Holiday Spiced French Toast Casserole with Brown Rice Bread
Ingredients
- 1 loaf of Gluten-free Brown Rice Bread, cut into 1-inch cubes
- 5 large eggs using an egg alternative like Just Egg
- 1 1/2 cups unsweetened almond milk (or any preferred dairy-free milk)
- 2 tbsp pure vanilla extract
- 2 tbsp ground cinnamon (plus 1 tsp for cinnamon sugar topping)
- ½ tsp ground ginger
- ⅓ c Coconut sugar (+ 1 tsp for cinnamon sugar topping)
- 2 tbsp melted butter alternative
- ¼ c Maple syrup, for drizzling
- 2 tbsp orange zest
- 1/2 cup chopped nuts (pecans or walnuts)
- Fresh berries for serving
- Powdered sugar for dusting ;
Directions
- Prepare the Dish: Grease a 9×13 baking dish. Add the bread cubes, spreading them evenly.
- Make the Custard: In a large mixing bowl, whisk together the eggs, almond milk, vanilla extract, cinnamon, ginger, coconut sugar, melted butter alternative, and orange zest until well combined.

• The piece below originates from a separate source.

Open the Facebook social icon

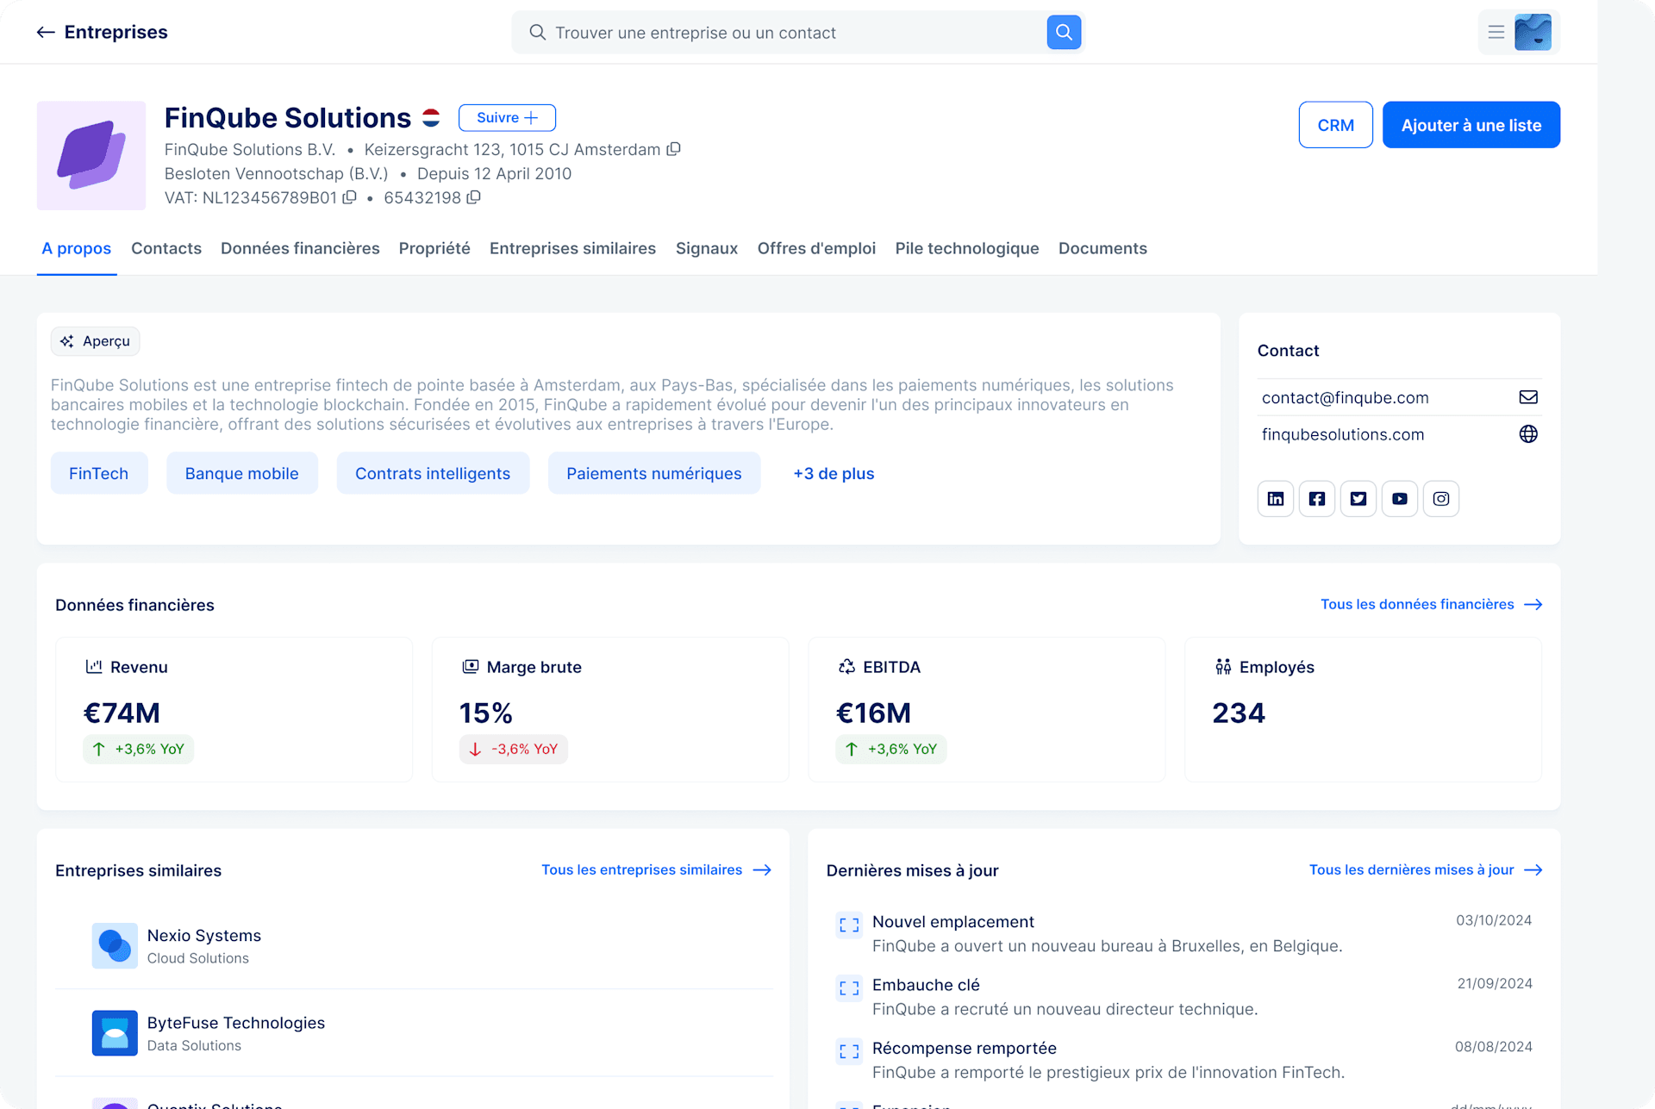(x=1317, y=499)
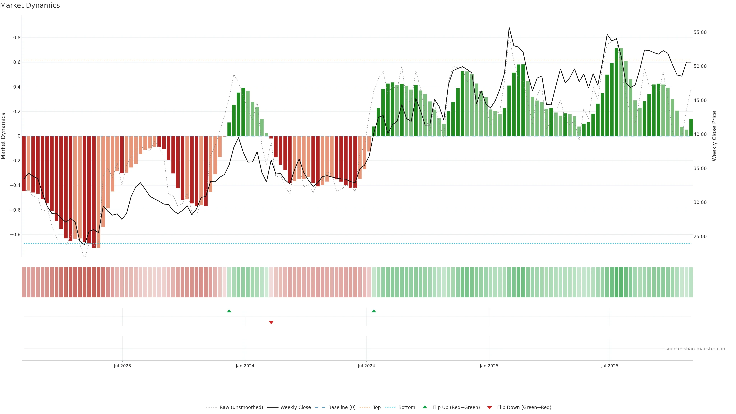Click the Jul 2025 x-axis label

tap(609, 366)
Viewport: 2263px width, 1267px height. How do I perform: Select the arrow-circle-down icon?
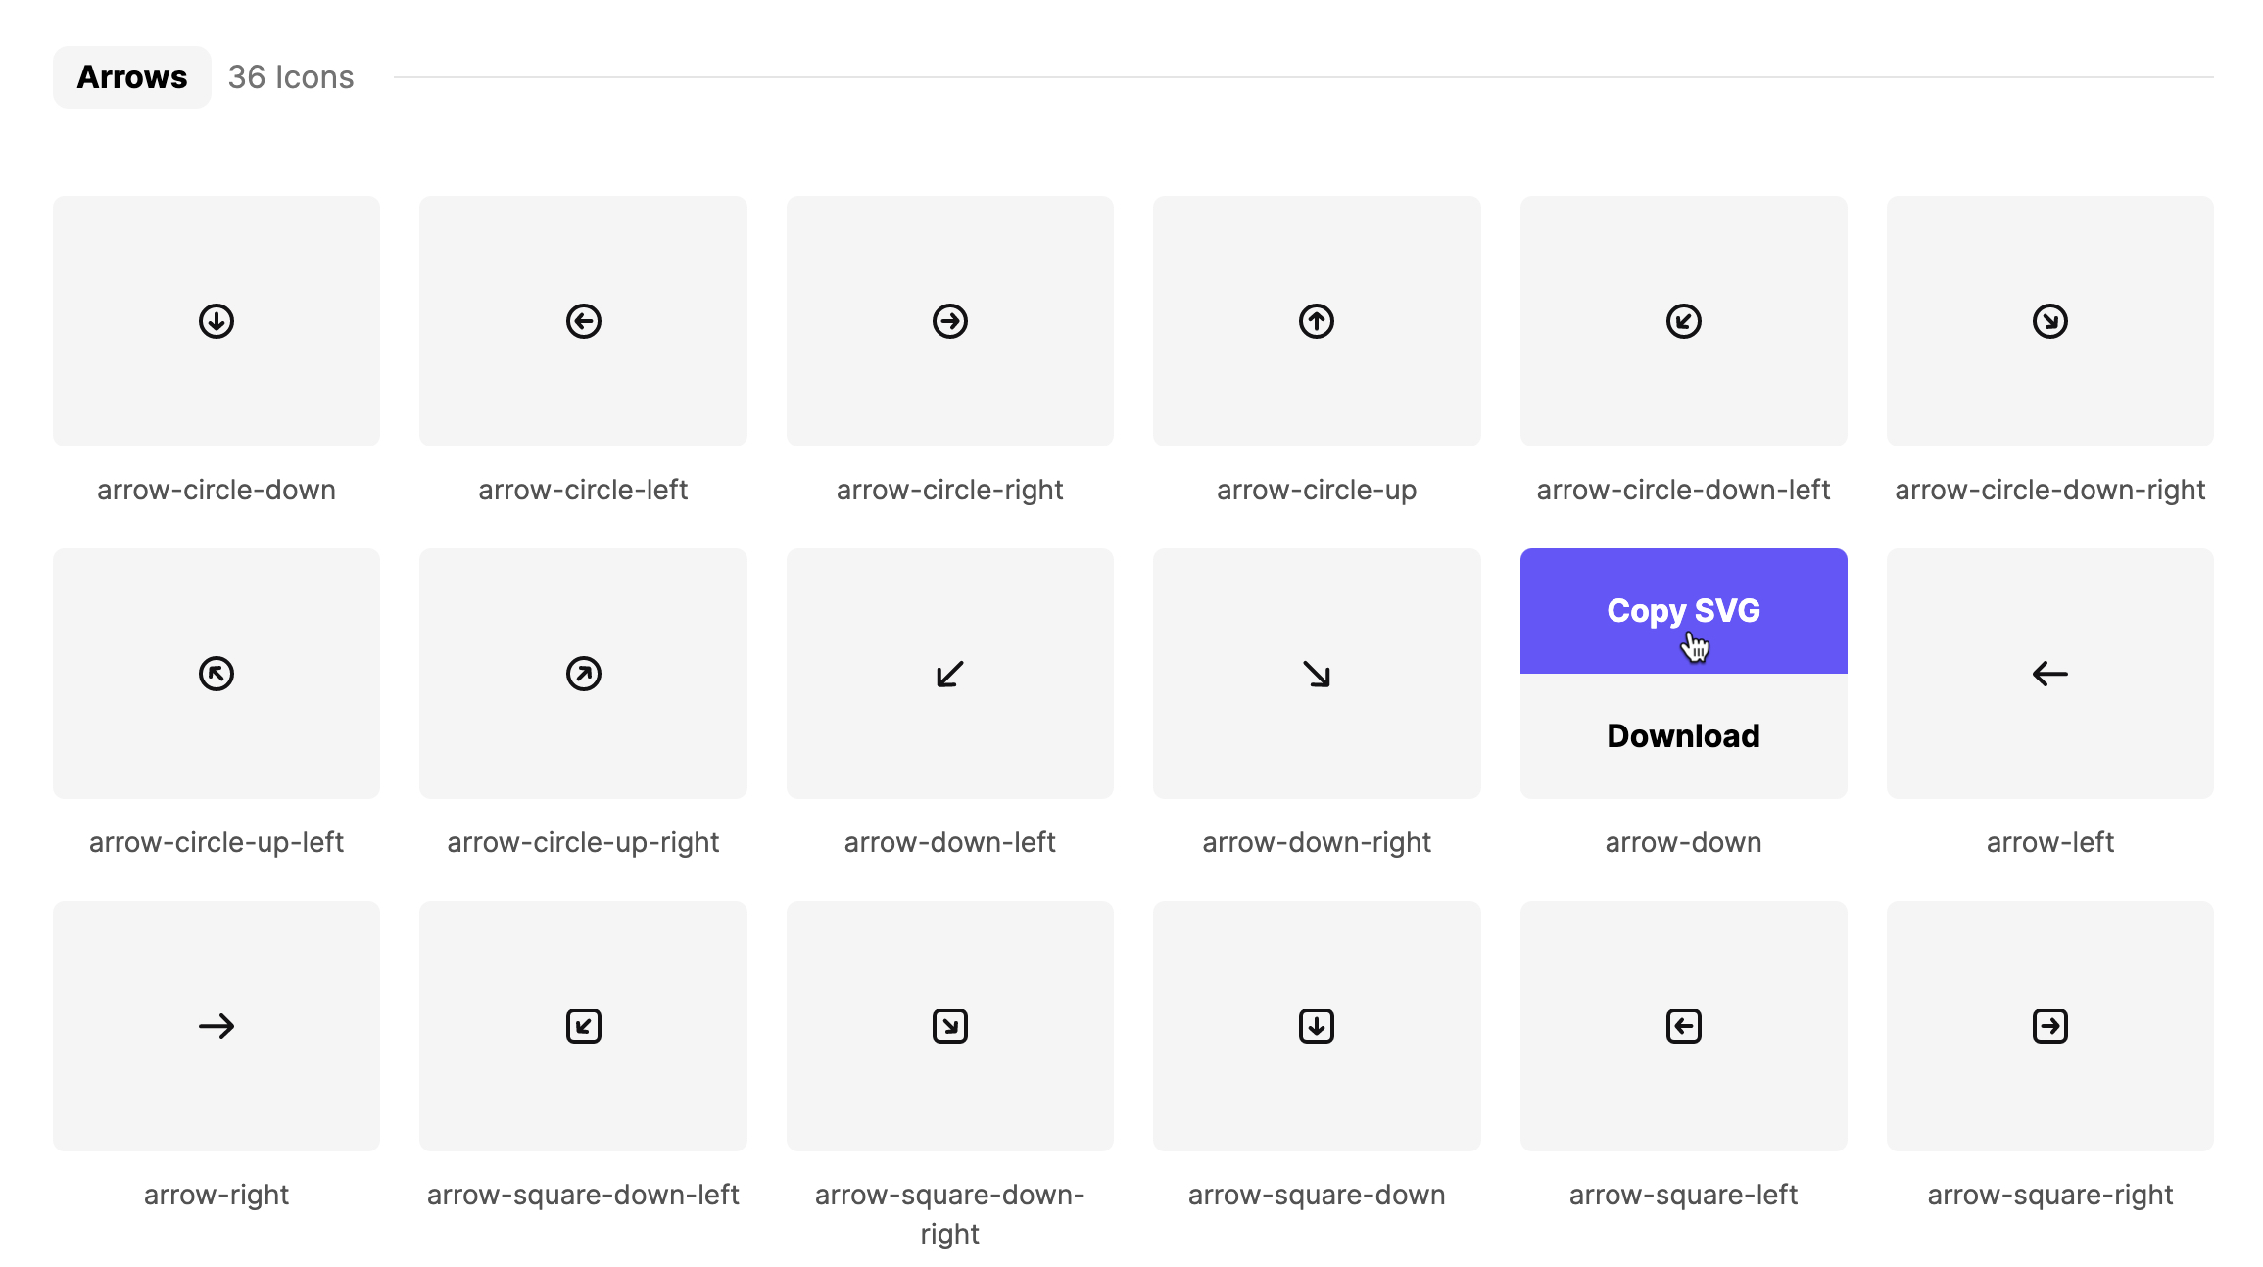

- Combine: Pour the custard mixture over the bread cubes, pressing down gently to ensure they soak well.
- Refrigerate: Cover with plastic wrap and refrigerate for 2 hours.
- Preheat Oven: Preheat the oven to 350°F. Let the casserole sit at room temperature for 30 minutes.
- Add Toppings: Mix the reserved 1 tsp cinnamon with 1 tsp coconut sugar and add the chopped nuts on top.
- Bake: Bake for 45-50 minutes or until golden and set in the center.
- Serve: Let cool for 10 minutes before slicing. Serve warm with some vegan whipped cream, and a drizzle of maple syrup.